TASK GOAL » Rewrite the items from the start up to and including the line with "[x=1227, y=748]", replacing "dropdown" with "drop-down" and leaving everything else unchanged.

PROVIDED MATERIAL »
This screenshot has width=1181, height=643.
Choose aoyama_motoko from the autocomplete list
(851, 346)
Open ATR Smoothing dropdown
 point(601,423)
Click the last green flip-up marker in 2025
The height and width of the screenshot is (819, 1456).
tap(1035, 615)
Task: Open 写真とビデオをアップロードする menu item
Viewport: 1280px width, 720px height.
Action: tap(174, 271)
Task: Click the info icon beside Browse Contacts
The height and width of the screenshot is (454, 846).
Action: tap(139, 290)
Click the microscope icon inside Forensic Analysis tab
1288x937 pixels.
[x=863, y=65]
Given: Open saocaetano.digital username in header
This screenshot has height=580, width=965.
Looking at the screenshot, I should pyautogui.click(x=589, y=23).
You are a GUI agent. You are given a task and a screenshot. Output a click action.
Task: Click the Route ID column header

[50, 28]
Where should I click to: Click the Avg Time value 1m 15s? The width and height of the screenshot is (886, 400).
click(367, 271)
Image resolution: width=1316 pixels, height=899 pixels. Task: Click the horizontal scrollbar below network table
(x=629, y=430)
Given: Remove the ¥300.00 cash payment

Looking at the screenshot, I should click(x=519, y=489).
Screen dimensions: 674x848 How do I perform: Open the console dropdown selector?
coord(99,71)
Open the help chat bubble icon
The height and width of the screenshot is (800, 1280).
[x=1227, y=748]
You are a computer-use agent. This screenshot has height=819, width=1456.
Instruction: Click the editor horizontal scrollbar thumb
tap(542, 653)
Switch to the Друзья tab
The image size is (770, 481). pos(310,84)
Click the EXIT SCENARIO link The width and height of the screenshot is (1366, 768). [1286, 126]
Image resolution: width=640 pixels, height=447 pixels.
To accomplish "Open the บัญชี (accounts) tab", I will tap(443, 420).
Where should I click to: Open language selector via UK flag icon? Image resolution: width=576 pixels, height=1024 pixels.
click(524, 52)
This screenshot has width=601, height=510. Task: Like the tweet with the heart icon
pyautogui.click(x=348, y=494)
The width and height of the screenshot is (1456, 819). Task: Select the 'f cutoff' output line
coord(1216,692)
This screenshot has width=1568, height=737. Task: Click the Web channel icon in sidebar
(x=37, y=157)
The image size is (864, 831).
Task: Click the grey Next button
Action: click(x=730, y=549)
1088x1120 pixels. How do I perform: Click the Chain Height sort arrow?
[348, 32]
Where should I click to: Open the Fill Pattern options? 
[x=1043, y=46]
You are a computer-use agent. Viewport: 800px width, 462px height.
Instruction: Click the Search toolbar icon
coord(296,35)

FINAL RESULT »
This screenshot has width=1181, height=643.
Choose aoyama_motoko from the autocomplete list
(851, 346)
Open ATR Smoothing drop-down
 point(601,423)
Click the last green flip-up marker in 2025
The height and width of the screenshot is (819, 1456).
tap(1035, 615)
Task: Open 写真とビデオをアップロードする menu item
Viewport: 1280px width, 720px height.
Action: tap(174, 271)
Task: Click the info icon beside Browse Contacts
The height and width of the screenshot is (454, 846).
Action: tap(139, 290)
Click the microscope icon inside Forensic Analysis tab
1288x937 pixels.
[x=863, y=65]
Given: Open saocaetano.digital username in header
This screenshot has height=580, width=965.
Looking at the screenshot, I should pyautogui.click(x=589, y=23).
You are a GUI agent. You are given a task and a screenshot. Output a click action.
Task: Click the Route ID column header

[50, 28]
Where should I click to: Click the Avg Time value 1m 15s? The width and height of the screenshot is (886, 400).
click(367, 271)
Image resolution: width=1316 pixels, height=899 pixels. Task: Click the horizontal scrollbar below network table
(x=629, y=430)
Given: Remove the ¥300.00 cash payment

Looking at the screenshot, I should click(x=519, y=489).
Screen dimensions: 674x848 How do I perform: Open the console drop-down selector?
coord(99,71)
Open the help chat bubble icon
The height and width of the screenshot is (800, 1280).
[x=1227, y=748]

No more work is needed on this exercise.